**Exercise aim:** Which lines below hold the word "Hizmeti"? Copy all of them.

(Collected data entries)
^^^^

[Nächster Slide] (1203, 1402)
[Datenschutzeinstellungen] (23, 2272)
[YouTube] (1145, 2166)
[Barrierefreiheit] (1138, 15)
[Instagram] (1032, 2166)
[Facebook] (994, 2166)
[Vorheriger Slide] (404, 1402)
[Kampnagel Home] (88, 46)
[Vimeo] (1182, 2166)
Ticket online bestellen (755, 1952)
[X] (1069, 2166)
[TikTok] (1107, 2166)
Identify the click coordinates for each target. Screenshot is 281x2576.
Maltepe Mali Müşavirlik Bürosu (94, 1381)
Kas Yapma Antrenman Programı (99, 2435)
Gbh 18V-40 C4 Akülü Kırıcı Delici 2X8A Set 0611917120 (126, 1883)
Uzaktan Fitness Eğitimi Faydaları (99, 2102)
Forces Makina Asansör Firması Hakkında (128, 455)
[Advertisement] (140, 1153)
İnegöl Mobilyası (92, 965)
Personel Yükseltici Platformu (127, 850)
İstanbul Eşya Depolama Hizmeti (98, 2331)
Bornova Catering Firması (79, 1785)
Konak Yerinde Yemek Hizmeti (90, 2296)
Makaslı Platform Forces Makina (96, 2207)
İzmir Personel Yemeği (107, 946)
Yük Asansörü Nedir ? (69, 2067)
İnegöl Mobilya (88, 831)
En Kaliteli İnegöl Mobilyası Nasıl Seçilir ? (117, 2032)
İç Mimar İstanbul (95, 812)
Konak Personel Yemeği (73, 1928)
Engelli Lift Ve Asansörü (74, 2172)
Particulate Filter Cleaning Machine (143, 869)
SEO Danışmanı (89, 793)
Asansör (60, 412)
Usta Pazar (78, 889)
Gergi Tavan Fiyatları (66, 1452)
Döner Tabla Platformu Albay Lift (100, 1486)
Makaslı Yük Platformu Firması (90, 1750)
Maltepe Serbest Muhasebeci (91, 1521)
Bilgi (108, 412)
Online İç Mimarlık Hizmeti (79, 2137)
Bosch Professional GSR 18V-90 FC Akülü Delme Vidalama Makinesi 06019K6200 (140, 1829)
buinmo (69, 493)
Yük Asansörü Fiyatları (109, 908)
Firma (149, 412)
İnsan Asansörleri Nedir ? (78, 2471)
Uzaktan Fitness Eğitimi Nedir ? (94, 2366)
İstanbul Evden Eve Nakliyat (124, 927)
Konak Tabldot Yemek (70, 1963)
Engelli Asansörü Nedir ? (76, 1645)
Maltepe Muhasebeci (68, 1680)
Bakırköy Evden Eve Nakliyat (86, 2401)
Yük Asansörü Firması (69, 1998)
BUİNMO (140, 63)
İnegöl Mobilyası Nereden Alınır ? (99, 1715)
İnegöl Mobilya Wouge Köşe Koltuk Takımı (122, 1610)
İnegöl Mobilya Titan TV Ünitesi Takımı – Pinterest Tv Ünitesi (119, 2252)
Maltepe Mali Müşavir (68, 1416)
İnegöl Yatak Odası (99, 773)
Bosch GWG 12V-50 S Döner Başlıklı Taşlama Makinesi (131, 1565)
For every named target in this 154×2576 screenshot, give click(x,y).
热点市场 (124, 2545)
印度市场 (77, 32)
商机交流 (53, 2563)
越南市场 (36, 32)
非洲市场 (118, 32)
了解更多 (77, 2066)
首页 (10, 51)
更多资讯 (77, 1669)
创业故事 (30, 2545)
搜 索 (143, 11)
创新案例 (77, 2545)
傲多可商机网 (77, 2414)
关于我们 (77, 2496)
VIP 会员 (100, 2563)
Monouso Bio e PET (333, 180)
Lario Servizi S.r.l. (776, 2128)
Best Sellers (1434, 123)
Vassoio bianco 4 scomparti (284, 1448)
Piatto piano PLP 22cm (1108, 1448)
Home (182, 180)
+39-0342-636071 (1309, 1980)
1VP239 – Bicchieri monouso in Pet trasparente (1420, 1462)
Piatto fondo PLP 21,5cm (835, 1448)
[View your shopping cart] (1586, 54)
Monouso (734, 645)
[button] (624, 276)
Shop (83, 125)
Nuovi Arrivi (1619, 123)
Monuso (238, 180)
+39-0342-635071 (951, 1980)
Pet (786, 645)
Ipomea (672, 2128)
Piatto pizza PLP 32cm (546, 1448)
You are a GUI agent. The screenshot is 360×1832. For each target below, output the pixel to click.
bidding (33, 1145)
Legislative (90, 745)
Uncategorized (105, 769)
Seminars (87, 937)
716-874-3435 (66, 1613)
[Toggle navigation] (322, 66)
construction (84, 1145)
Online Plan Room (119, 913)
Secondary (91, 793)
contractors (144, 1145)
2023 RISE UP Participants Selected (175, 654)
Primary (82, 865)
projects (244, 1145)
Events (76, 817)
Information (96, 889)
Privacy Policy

^^^^

**Answer to this task:**
İstanbul Eşya Depolama Hizmeti (98, 2331)
Konak Yerinde Yemek Hizmeti (90, 2296)
Online İç Mimarlık Hizmeti (79, 2137)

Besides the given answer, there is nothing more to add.